Prosegue, in seno ai partiti e all’opinione pubblica, il dibattito sulla legge elettorale. Una questione solo all’apparenza di natura squisitamente tecnica in grado, in realtà, di incidere sull’assetto della democrazia stessa e sulla vita dei cittadini. Da essa, infatti, dipendono, ad esempio, la governabilità del sistema, la rappresentatività degli elettori o l’alternanza tra esecutivi di segno opposto. Al momento i partiti stanno trattando. Tutti temono che, qualunque accordo si dovesse raggiungere, sarebbero in ogni caso obbligati a rinunciare a qualcosa di importante. Per questo, le trattative vanno a rilento. Abbiamo chiesto a Francesco Clementi in base a quali obiettivi ciascuna delle forze politiche in campo cercherà di far prevalere la propria visione. 



Quale sistema converrebbe maggiorante ai partiti maggiori?

Pd e Pdl avrebbero vantaggio entrambi a scegliere un sistema uninominale maggioritario; sono radicati in tutto il Paese e hanno una potenza di fuoco elettorale che li renderebbe, sostanzialmente, gli unici due partiti del nostro ordinamento.

E a quelli più piccoli?



Idv e Lega Nord hanno due opzioni: vendersi al miglior offerente. Attraverso un sistema elettorale puramente proporzionale potrebbero far pesare il proprio consenso elettorale trattando con il partito che offre loro di più. Non credo, tuttavia, che stiano attualmente sposando questa linea. Pare che preferiscano la seconda opzione: un maggioritario a doppio turno gli consentirebbe di sopravvivere in un sistema bipolare di alleanze certe. Nel primo turno ciascun elettore esprimerebbe  un voto di appartenenza; nel secondo voterebbe con la ragione, facendolo convergere sull’alleanza che si è venuta a determinare.



E, infine, all’Udc?

In un sistema proporzionale puro potrebbe anch’essa far valere il proprio peso trattando con il maggiorente di turno la propria partecipazione al governo.

Quale sistema si adatterebbe meglio al nostro Paese?

Il nostro Paese si è abituato a una logica bipolare che può essere ottenuta in due modi diversi. Forzatamente, attraverso uno strumento che non conceda speranze di sopravvivenza a chi non decide in quale delle due squadre stare. Tipicamente, è il caso del Porcellum, che determina la forzosità delle scelta attraverso il premio di maggioranza. L’alternativa è la sfida culturale di oggi; ovvero: si possono mantenere le virtuosità del sistema bipolare in maniera non forzosa?

Quali virtuosità?

Il fatto che il cittadino sa che uno schieramento governerà, mentre l’altro farà opposizione: il che proietta una serie di virtù, quali la trasparenza, la stabilità, la chiarezza per l’elettore.

Ebbene, è possibile?

E’ possibile che nasca dal voto degli elettori.
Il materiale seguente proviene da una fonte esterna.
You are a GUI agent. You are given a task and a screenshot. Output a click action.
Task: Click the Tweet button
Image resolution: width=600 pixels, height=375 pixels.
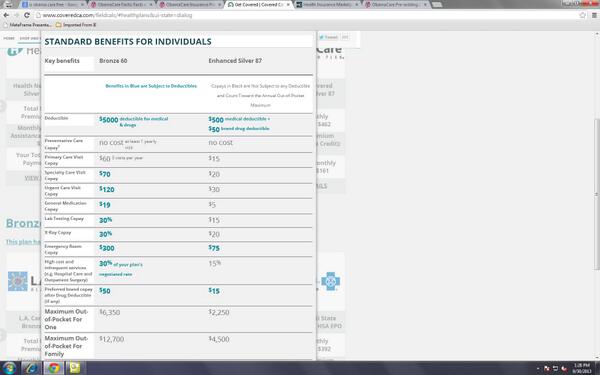tap(329, 37)
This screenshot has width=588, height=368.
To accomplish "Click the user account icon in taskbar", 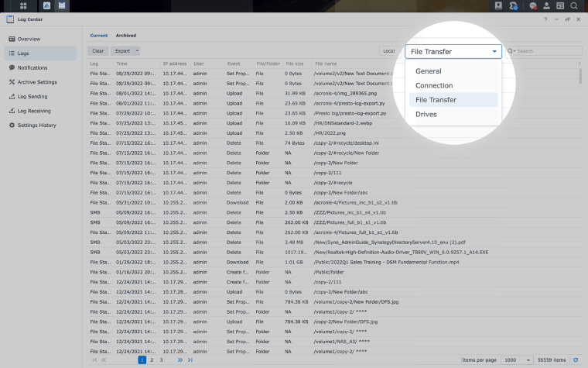I will tap(547, 6).
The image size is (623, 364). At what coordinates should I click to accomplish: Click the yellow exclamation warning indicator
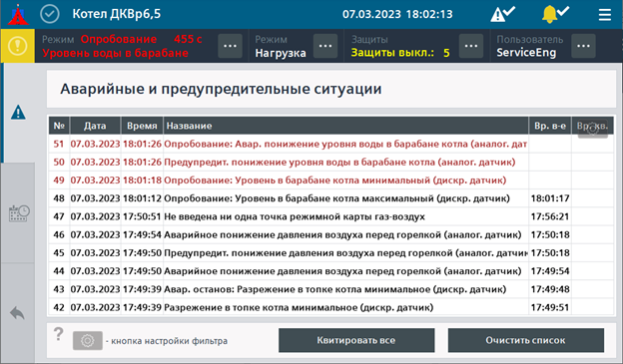click(18, 46)
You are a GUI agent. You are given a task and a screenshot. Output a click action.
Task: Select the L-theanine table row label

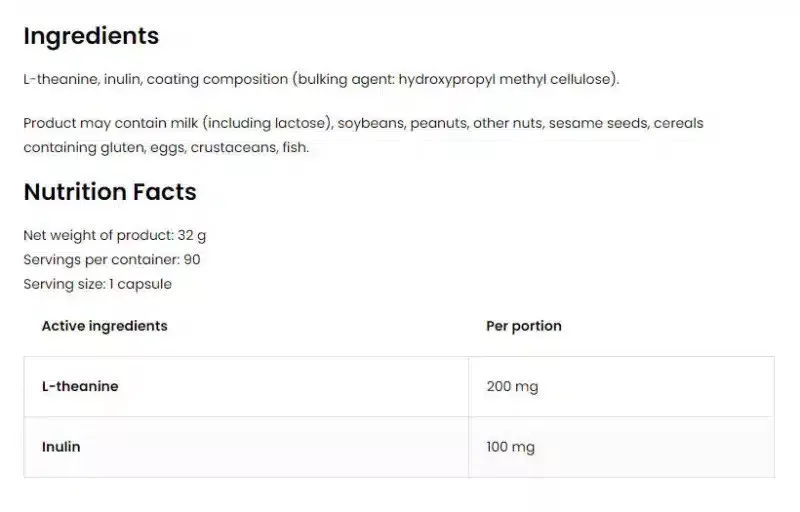point(80,386)
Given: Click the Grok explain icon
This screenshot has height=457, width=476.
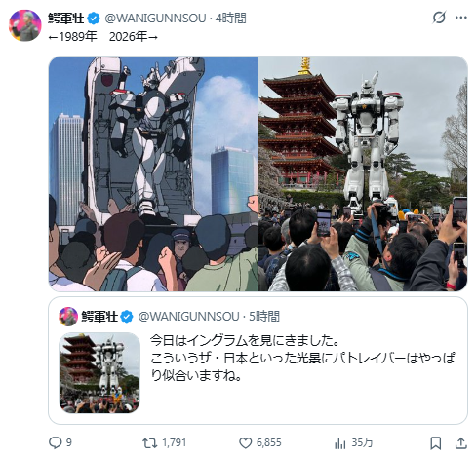Looking at the screenshot, I should pyautogui.click(x=439, y=18).
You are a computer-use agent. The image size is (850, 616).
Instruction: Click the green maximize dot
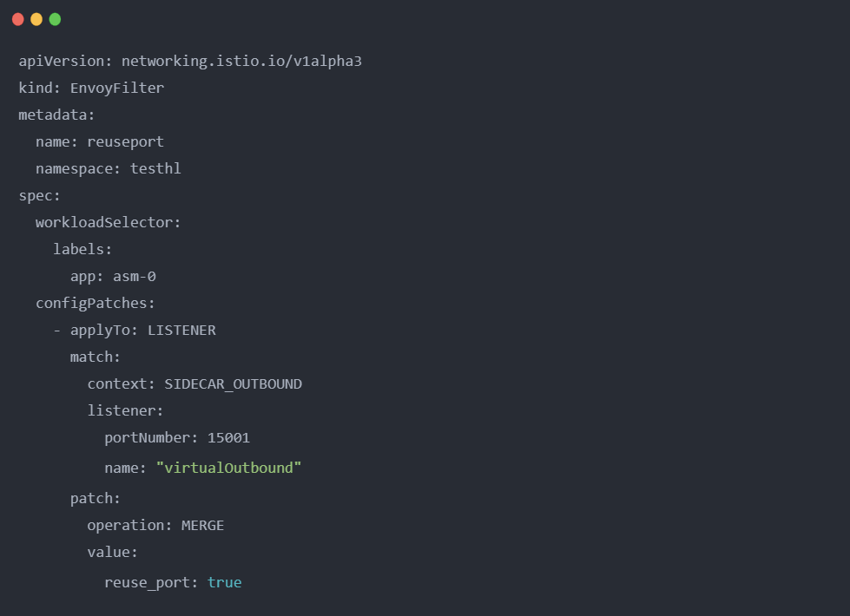click(x=55, y=19)
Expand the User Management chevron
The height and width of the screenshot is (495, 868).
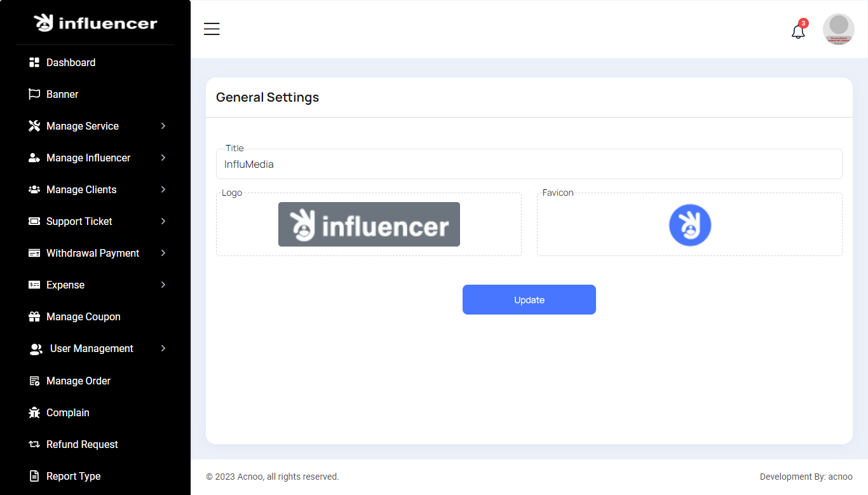pyautogui.click(x=163, y=348)
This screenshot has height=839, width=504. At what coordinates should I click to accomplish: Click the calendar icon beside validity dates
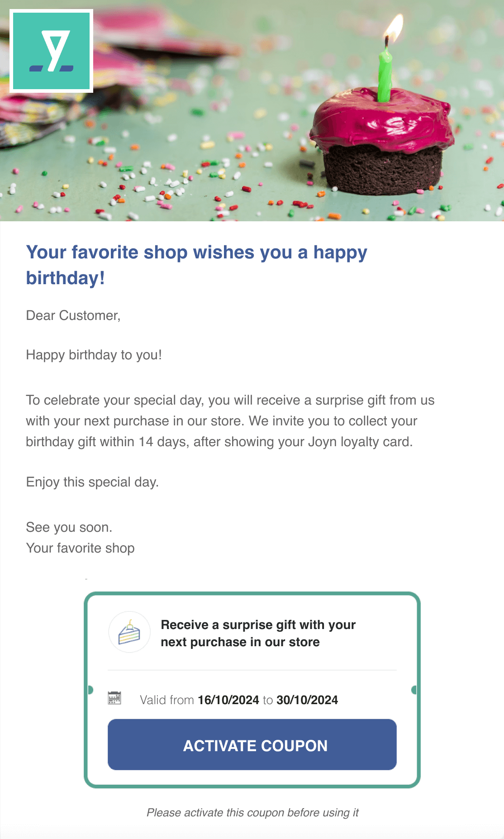(x=114, y=698)
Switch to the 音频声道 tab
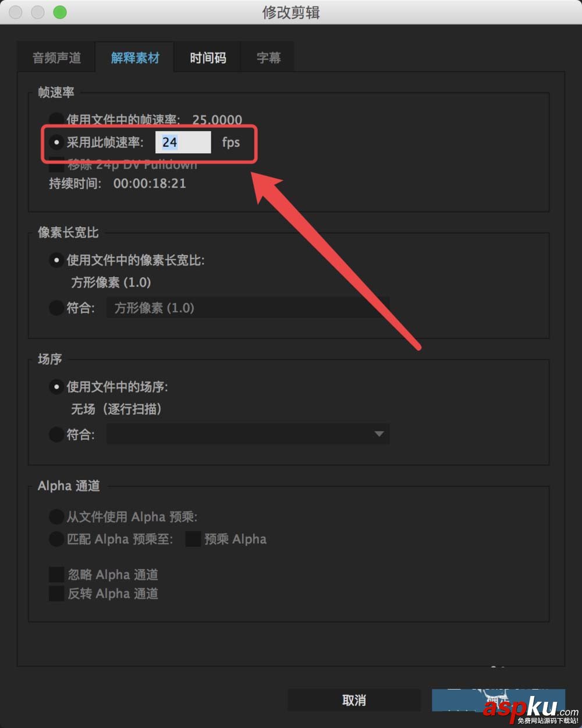This screenshot has width=582, height=728. coord(56,58)
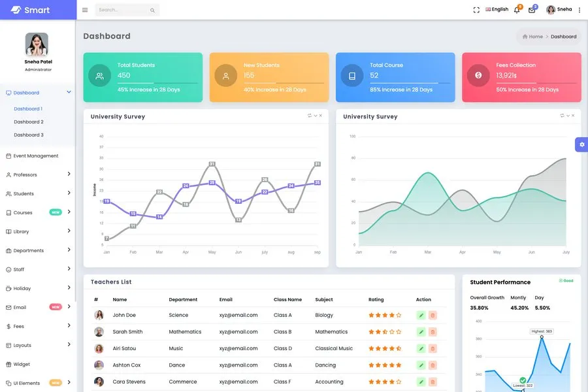Open Event Management from sidebar

[36, 156]
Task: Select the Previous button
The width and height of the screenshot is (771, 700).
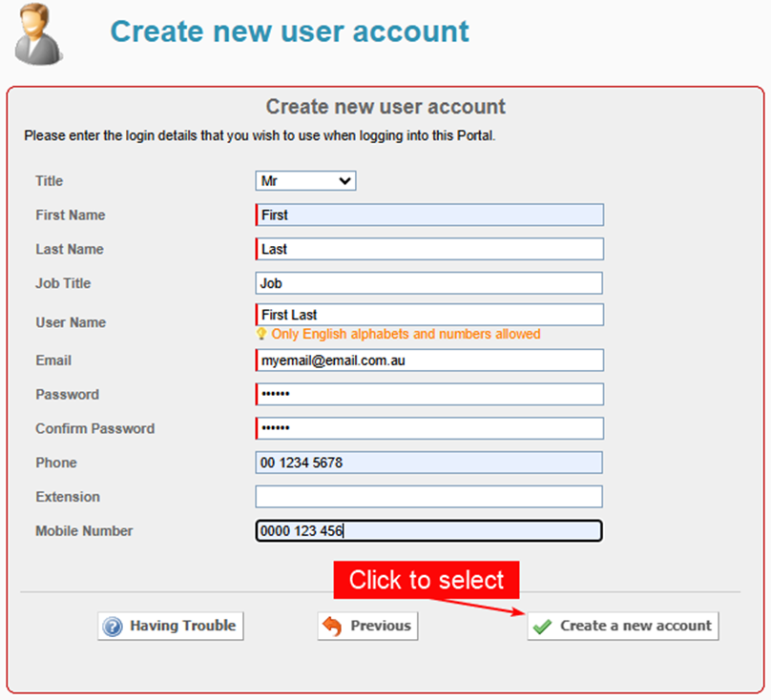Action: click(367, 626)
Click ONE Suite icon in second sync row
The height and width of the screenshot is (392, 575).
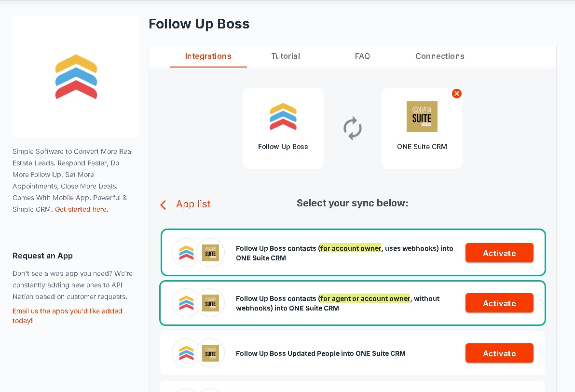click(210, 303)
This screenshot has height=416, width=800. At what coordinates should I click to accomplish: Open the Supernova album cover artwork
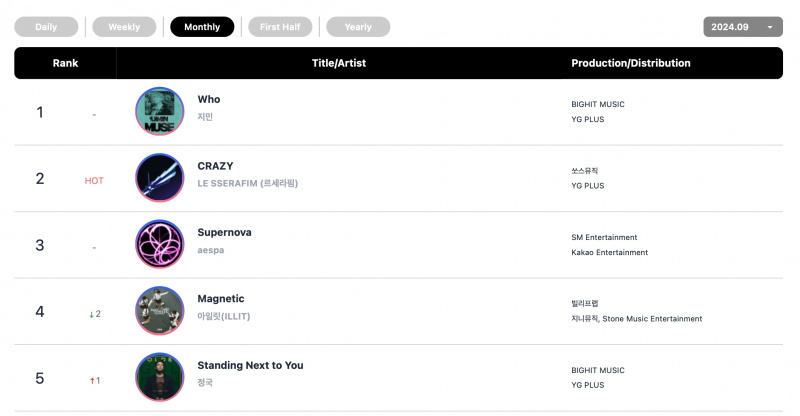[160, 244]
Abolire il premio forzoso eliminando il matrimonio di convenienza è la sfida culturale del “Ceccantum”, la proposta di legge del senatore Ceccanti.

Perché proprio la sua proposta?

Prende il meglio del sistema tedesco, sposandone l’impianto di base proporzionale, tale per cui a voti corrispondono seggi (tecnicamente, il sistema è detto “fotografico”); e di quello spagnolo, sposando i fattori più virtuosi del maggioritario, prevedendo cioè una leggera sovrarappresentazione dei partiti più grandi, una equiparazione tra voti e seggi dei partiti medi e una leggera sottostima dei partiti piccoli.  

Su quale sistema crede che i partiti potrebbero trovare una convergenza?

Sul “Ceccantum”. Viene incontro, anzitutto, all’Udc, che rappresenta attualmente l’ago della bilancia. Gli consente, infatti, di incassare fotograficamente tutto ciò che guadagna. La presenza di collegi maggioritari rende il sistema molto più disponibile alla governabilità. Consentirebbe ai partiti più grandi, inoltre, grazie alle liste corte, di godere di effettiva rappresentanza, proporzionalmente al proprio peso.
Il sistema, inoltre dà per la prima volta applicazione all’articolo 51 della Costituzione, garantendo la formazione di liste elettorali che tengano oggettivamente presente l’alternanza di genere. Incentiva, infatti, attraverso misure economiche, l’utilizzo di strumenti per l’attribuzione delle candidature, altresì dette primarie, che terrebbeo conto dell’identità elettorale effettiva del Paese.